*** Records for processing

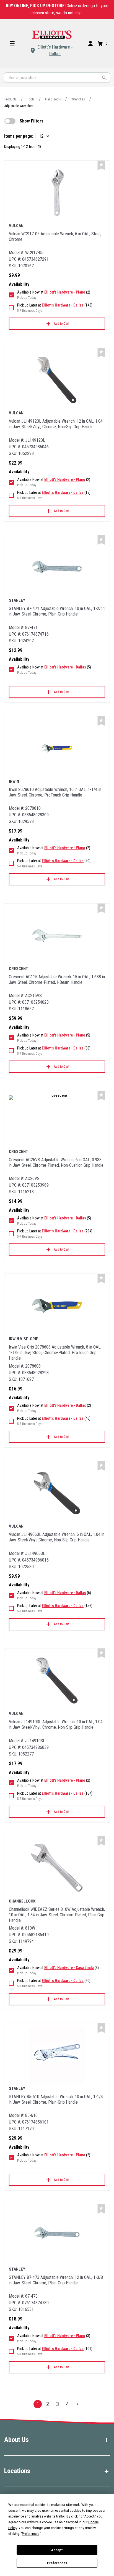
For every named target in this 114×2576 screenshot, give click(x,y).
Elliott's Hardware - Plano (64, 292)
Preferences (57, 2563)
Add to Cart (61, 324)
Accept (57, 2550)
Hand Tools (53, 99)
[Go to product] (57, 192)
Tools (31, 99)
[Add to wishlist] (101, 165)
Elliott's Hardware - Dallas (55, 50)
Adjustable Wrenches (18, 106)
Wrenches (78, 99)
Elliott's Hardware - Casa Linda (69, 1967)
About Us (16, 2440)
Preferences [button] (30, 2534)
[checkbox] (9, 121)
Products (10, 99)
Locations (17, 2471)
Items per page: (18, 136)
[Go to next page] (77, 2404)
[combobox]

******

• _Problem description_: Retype exactly, and only, the lines from the line holding "[Go to product] (57, 192)" through the last line of the data; both of those lines count.

• _Exercise solution_:
[Go to product] (57, 192)
Tools (31, 99)
[Add to wishlist] (101, 165)
Elliott's Hardware - Dallas (55, 50)
Adjustable Wrenches (18, 106)
Wrenches (78, 99)
Elliott's Hardware - Casa Linda (69, 1967)
About Us (16, 2440)
Preferences [button] (30, 2534)
[checkbox] (9, 121)
Products (10, 99)
Locations (17, 2471)
Items per page: (18, 136)
[Go to next page] (77, 2404)
[combobox]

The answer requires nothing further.